Directions for this task
Format the lines of the listing below as a JSON list of strings, one string for each line and no blank lines. Begin at the line that has "9 in the arrow banner" and stop after the line that has "[x=239, y=76]".

Input

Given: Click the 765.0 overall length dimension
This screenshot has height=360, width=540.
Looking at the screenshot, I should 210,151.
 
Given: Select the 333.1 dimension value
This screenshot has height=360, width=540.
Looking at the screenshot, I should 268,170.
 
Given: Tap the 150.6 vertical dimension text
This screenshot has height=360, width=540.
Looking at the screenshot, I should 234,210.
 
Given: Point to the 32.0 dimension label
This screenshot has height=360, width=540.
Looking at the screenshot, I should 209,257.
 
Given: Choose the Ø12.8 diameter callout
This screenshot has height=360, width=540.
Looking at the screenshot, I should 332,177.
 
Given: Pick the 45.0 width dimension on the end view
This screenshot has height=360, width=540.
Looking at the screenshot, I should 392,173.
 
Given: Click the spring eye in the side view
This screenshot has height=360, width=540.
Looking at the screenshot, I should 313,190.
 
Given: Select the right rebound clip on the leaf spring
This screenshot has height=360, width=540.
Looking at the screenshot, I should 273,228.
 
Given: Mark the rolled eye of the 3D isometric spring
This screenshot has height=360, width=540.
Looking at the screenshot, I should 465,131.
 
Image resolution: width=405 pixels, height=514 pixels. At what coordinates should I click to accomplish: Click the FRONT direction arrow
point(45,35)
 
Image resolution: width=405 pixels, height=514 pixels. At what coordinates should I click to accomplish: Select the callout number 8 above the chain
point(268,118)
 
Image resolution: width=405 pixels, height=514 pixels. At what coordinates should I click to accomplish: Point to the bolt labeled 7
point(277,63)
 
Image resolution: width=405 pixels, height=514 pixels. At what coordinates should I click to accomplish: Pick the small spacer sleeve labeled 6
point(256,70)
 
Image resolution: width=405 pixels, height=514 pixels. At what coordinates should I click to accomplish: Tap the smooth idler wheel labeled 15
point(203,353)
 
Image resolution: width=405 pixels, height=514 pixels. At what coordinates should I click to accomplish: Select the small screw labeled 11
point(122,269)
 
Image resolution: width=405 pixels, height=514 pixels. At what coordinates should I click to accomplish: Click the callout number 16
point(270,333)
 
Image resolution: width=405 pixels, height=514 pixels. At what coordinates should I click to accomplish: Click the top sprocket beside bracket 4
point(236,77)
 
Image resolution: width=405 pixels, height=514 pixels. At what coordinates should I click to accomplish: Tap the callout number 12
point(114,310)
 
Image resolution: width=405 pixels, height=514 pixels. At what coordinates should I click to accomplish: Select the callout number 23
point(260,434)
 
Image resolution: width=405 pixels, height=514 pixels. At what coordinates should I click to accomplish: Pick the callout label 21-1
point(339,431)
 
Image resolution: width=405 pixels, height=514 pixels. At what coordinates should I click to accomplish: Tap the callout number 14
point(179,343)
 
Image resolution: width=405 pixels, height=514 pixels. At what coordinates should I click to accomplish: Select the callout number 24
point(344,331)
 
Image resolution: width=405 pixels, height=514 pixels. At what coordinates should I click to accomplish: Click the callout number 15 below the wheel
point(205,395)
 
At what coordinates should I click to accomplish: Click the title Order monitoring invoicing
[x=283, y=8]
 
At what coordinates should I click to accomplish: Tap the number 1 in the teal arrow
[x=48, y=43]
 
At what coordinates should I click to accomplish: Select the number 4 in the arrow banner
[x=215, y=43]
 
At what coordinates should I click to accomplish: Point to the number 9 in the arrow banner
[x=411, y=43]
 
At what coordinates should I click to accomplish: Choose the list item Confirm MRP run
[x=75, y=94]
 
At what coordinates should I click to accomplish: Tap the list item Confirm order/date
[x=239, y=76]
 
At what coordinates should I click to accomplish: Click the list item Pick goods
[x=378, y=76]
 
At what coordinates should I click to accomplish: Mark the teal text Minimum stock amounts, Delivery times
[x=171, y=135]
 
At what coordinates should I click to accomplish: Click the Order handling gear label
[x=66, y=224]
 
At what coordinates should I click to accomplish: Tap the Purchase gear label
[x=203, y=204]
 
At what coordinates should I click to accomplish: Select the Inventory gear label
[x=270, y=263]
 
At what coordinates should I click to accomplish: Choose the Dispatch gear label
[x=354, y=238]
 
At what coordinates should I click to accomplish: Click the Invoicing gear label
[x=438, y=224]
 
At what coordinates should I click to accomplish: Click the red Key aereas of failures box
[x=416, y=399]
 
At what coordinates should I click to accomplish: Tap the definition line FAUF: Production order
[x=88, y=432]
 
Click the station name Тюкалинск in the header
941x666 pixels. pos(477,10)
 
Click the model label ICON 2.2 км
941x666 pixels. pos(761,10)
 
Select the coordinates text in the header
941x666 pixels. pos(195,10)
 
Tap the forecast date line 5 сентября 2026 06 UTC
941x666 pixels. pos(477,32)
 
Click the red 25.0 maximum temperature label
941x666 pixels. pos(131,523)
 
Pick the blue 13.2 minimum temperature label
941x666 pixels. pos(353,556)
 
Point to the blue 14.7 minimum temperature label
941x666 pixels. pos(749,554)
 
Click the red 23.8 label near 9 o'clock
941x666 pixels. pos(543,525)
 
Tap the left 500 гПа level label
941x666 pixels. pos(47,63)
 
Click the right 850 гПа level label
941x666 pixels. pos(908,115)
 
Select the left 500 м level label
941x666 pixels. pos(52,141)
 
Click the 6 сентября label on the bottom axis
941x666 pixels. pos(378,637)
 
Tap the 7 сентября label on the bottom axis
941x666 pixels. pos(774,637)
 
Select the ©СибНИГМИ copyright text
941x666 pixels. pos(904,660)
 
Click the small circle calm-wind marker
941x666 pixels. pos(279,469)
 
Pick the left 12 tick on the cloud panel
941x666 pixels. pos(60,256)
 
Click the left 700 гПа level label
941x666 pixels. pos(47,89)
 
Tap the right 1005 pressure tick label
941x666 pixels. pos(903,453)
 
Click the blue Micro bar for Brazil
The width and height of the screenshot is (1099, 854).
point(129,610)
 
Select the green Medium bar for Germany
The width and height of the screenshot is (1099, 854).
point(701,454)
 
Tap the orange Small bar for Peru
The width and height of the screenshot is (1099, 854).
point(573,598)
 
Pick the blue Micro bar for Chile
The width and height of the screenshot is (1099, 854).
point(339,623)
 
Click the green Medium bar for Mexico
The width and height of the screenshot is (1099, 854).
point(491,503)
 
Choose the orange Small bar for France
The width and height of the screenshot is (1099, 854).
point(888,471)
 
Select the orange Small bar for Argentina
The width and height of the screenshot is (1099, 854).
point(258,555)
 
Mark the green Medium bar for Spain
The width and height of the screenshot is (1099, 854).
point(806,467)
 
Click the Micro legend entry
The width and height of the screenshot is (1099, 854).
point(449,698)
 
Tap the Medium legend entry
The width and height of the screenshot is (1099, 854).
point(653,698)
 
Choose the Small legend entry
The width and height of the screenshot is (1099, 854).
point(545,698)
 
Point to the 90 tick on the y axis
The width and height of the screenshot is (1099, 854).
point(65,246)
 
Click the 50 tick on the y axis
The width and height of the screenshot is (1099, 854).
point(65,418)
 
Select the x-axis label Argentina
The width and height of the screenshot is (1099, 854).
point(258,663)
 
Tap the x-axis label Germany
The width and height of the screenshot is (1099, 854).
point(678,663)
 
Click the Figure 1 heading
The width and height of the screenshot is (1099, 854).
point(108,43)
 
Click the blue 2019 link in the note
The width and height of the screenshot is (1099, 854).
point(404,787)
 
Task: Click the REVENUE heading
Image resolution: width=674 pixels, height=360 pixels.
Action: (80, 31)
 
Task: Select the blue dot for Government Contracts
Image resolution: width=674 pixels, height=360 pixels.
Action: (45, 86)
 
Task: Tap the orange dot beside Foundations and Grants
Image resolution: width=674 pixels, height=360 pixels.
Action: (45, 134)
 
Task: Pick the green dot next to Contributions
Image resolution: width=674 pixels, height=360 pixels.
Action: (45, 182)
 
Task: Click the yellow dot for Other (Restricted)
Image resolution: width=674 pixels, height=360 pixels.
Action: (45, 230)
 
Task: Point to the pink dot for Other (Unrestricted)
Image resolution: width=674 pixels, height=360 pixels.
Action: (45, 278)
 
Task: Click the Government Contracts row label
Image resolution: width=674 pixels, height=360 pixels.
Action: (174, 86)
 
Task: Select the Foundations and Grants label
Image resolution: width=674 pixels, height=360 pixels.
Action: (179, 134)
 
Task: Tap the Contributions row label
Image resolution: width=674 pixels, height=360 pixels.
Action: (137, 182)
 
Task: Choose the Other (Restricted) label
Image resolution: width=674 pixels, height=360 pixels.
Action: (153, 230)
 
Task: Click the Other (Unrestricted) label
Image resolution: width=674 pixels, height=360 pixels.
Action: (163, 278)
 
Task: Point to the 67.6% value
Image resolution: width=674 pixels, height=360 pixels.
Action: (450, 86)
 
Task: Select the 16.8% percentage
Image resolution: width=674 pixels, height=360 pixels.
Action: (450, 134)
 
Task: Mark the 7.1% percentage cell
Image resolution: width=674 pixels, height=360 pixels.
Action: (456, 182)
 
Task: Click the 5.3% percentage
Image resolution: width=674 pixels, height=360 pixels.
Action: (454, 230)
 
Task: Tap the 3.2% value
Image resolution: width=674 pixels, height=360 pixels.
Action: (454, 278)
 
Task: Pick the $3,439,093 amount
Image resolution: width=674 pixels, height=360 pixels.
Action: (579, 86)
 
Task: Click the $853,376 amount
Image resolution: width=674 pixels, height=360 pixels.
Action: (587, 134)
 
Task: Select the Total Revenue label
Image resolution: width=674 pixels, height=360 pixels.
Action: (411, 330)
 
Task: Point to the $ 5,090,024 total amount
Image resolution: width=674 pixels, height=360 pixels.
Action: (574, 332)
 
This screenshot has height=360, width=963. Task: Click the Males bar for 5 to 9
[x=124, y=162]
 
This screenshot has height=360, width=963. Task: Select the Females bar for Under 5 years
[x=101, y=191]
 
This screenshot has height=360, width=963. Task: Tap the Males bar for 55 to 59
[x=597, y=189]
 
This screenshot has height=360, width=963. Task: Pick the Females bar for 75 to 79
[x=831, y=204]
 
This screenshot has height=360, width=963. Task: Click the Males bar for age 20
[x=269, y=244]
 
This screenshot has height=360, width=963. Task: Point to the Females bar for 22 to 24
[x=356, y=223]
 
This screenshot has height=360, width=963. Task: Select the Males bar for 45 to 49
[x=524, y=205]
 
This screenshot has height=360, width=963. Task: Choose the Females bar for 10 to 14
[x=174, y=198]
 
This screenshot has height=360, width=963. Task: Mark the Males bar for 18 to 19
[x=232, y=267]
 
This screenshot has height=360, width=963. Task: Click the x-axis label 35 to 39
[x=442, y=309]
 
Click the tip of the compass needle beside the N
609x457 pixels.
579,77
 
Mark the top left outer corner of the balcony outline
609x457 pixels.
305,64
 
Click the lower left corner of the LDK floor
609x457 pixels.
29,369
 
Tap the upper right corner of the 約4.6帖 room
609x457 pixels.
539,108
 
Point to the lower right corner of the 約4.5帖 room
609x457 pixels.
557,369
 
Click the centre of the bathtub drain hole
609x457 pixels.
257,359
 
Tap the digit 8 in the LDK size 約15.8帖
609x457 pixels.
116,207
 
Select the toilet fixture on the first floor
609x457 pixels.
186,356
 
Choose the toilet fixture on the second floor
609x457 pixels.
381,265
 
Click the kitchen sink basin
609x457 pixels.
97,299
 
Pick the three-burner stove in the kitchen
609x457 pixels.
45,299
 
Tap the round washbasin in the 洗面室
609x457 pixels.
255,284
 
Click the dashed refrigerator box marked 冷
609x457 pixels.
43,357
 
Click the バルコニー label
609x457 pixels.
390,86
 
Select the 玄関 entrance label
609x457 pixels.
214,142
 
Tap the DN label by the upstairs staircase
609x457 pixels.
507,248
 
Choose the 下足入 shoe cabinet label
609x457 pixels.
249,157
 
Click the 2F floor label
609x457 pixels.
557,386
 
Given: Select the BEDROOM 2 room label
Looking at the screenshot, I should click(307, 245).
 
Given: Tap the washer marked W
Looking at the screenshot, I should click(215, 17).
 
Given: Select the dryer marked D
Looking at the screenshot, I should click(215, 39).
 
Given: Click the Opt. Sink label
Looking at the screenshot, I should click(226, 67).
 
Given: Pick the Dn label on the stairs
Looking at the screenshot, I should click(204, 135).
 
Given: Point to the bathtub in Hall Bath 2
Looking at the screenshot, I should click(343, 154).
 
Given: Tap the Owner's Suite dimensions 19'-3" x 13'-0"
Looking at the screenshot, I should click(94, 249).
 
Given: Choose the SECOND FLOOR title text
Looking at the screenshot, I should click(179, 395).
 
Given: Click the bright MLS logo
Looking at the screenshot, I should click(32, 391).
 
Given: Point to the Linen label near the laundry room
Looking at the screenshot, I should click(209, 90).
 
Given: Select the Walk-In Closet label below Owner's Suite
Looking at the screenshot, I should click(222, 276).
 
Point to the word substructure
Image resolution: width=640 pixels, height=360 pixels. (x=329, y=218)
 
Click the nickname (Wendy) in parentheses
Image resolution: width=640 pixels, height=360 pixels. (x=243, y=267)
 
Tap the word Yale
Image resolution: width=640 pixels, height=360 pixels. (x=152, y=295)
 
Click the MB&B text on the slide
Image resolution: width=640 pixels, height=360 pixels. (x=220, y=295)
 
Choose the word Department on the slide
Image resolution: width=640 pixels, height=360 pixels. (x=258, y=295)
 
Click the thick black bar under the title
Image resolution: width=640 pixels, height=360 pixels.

Problem solution
[
  "At what coordinates should I click to accomplish: Point to the number 9 in the arrow banner",
  "[x=411, y=43]",
  "At what coordinates should I click to accomplish: Choose the list item Confirm MRP run",
  "[x=75, y=94]",
  "At what coordinates should I click to accomplish: Tap the list item Confirm order/date",
  "[x=239, y=76]"
]